Socio-éco
04/06/2024
Taxation des entreprises: le Benelux devrait rejoindre l'initiative franco-allemande
Le Soir - Mercredi 21 septembre 2011. Alors que la zone euro s’enfonce dangereusement dans la récession, les gouvernements européens se montrent inflexibles en maintenant le cap sur l’austérité.
Lors du sommet franco-allemand qui s’est tenu le 16 août dernier à Paris, Angela Merkel et Nicolas Sarkozy ne se sont pas écartés de cette ligne politique en proposant d’inscrire dans les Constitutions des Etats membres une règle d’or sur l’équilibre budgétaire. En outre, ils ont rejeté deux mesures absolument essentielles qui permettraient d’éviter que la panique ne gagne à nouveau les marchés financiers, à savoir l’émission d’Euro-obligations ainsi que l’augmentation des capacités de prêts du Fonds européen de stabilité financière (FESF). Néanmoins, une décision positive a été prise : parallèlement à leur appel en faveur d’une taxe sur les transactions financières (TTF) ; Angela Merkel et Nicolas Sarkozy ont en effet plaidé pour l’instauration d’un impôt commun sur les sociétés, tant concernant l’assiette de taxation que le taux appliqué pour les entreprises allemandes et françaises.
Nous plaidons dès lors pour l’adhésion des pays du Benelux à cette initiative qui marque un point de rupture par rapport à la rhétorique actuelle, exclusivement centrée sur la réduction des dépenses publiques.
La mise en œuvre d’une telle proposition constituerait une avancée majeure vers l’harmonisation de l’impôt sur les sociétés au sein de l’UE. Compte tenu de son extrême fragmentation, la législation fiscale en Europe encourage en effet les Etats membres à se lancer dans une concurrence fiscale effrénée pour attirer les entreprises étrangères. Le taux de l’impôt sur les sociétés est ainsi passé de 35 % en 1995 à 23,2 en 2010. Résultat : les pays européens non seulement se privent de bases taxables, mais aussi adoptent une structure de fiscalité injuste et inefficace.
Ainsi, alors qu’il faudrait engager des politiques publiques pour créer des emplois, les Etats européens taxent le travail de façon plus lourde que le capital. En outre, face à une crise qui met la pression sur leurs finances publiques, les Etats membres se privent de revenus nécessaires, non seulement, pour combler leurs déficits budgétaires, mais également, pour investir dans la production de biens publics (infrastructures de transport de qualité, niveau élevé d’éducation générale, etc.), qui constituent des facteurs clés pour la relance économique.

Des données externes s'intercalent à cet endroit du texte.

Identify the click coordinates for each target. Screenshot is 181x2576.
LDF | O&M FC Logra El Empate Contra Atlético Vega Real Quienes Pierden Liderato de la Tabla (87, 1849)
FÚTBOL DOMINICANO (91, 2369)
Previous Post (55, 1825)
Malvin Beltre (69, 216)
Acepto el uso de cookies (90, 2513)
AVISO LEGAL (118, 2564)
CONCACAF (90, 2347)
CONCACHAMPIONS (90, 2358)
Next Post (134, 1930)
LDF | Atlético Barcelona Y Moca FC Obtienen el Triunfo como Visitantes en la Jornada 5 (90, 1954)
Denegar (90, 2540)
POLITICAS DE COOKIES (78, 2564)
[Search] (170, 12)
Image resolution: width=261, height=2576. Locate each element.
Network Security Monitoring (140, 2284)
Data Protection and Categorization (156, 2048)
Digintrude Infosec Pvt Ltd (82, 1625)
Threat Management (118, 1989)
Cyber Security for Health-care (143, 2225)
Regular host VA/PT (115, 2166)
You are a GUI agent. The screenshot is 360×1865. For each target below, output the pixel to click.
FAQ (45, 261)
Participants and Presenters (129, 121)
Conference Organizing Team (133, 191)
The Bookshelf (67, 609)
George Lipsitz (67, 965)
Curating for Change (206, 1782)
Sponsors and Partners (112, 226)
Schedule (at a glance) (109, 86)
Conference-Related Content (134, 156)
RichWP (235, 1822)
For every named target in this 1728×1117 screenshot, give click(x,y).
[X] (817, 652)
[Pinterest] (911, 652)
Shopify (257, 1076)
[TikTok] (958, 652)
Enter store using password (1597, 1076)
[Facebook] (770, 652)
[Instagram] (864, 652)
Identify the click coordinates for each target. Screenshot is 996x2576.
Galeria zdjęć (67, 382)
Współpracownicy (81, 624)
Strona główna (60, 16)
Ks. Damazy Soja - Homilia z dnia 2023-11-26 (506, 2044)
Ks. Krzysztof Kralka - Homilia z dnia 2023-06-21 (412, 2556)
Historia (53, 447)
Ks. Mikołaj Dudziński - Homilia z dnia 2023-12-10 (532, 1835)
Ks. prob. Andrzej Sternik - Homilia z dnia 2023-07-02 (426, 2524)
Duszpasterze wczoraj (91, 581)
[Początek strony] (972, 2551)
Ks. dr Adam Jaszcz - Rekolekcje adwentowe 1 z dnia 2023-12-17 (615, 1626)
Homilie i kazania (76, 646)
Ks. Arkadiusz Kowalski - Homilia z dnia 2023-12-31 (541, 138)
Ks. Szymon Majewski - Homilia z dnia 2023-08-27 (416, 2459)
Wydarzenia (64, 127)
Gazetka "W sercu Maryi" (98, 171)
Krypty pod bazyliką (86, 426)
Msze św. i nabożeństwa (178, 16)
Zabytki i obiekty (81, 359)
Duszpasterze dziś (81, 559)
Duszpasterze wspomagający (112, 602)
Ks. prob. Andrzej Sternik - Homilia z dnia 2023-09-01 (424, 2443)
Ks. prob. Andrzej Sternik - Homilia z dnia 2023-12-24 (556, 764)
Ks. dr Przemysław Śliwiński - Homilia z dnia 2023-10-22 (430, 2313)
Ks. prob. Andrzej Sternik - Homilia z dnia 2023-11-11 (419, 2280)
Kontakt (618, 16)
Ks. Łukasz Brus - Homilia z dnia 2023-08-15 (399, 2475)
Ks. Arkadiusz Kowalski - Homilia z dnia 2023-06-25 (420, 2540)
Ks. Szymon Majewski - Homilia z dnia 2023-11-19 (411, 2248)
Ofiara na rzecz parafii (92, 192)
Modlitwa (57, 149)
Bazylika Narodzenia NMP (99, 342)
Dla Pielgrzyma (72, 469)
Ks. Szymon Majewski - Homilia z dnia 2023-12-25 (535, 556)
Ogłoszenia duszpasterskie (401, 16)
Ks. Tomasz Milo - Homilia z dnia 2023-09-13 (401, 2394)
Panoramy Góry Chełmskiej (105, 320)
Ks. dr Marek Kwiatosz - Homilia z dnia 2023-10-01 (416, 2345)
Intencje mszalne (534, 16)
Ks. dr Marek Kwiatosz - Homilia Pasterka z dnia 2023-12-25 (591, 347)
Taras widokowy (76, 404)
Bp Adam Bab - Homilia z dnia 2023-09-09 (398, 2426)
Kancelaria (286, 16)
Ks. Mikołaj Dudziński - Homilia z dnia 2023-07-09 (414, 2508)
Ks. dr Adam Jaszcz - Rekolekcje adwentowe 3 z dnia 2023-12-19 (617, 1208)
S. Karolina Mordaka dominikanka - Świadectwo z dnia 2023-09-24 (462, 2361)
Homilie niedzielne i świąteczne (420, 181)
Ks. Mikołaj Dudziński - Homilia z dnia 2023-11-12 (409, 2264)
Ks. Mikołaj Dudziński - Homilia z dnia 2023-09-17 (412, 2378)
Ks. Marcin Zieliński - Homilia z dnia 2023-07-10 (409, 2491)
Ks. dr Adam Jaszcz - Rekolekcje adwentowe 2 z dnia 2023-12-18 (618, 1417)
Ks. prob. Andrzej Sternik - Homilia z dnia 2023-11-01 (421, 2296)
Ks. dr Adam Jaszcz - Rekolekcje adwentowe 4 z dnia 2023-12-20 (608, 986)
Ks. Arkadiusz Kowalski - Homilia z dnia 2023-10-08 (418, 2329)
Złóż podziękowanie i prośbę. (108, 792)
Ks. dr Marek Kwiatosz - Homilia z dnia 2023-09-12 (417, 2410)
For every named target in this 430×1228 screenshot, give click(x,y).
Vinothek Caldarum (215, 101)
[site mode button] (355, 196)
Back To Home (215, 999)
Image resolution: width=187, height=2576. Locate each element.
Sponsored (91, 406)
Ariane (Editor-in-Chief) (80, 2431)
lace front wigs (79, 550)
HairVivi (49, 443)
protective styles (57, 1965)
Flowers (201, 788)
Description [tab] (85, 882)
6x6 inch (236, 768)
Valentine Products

Si la concurrence fiscale crée d’énormes coûts en termes de bien-être pour les citoyens européens, elle permet en revanche aux entreprises transnationales de générer des profits massifs. En exploitant les spécificités des différents régimes fiscaux nationaux, ces dernières parviennent en effet à déplacer le capital, les profits et les pertes entre leurs différentes filiales en Europe pour atteindre un taux effectif proche de zéro. Une telle stratégie d’optimisation fiscale ne constitue pas seulement un véritable vol pour les finances publiques des Etats, mais nuit également considérablement aux petites et moyennes entreprises (PME), qui souffrent directement du manque d’harmonisation de l’impôt sur les sociétés.
La seule manière d’enrayer ce dumping fiscal scandaleux est d’introduire une assiette fiscale commune consolidée obligatoire, d’abord au sein d’un groupe de pays, et le plus rapidement possible dans toute l’UE. En outre, un taux harmonisé tel que suggéré par Angela Merkel et Nicolas Sarkozy, ou au moins un taux commun minimum de 25 %, assurerait un niveau suffisant de solidarité entre le secteur privé et les citoyens européens.
Une action commune de la part des Etats membres est néanmoins nécessaire dans d’autres domaines de la politique fiscale. Le système de fraude à la TVA de type « carrousel » engendre en effet plus de 100 milliards d’euros de pertes de revenus par an pour les Etats membres de l’UE. En outre, les dispositions actuelles en matière de taxes sur l’énergie ne prennent toujours pas en compte les dommages causés à l’environnement et au climat. Enfin, les personnes à très hauts revenus continuent à échapper facilement à l’impôt en raison de l’absence d’automaticité en matière d’échange d’informations fiscales.
Nous appelons dès lors nos pays respectifs à rejoindre l’Allemagne et la France dans leurs efforts d’harmonisation fiscale. Un impôt commun sur les sociétés Benelux-France-Allemagne constituerait en effet un grand pas vers une politique fiscale commune européenne, essentielle pour affronter les défis économiques, sociaux et environnementaux du XXIe siècle.
Bas Eickhout, Philippe Lamberts, Bart Staes et Claude Turmes Eurodéputés verts de Belgique, des Pays-Bas et du Luxembourg (Benelux).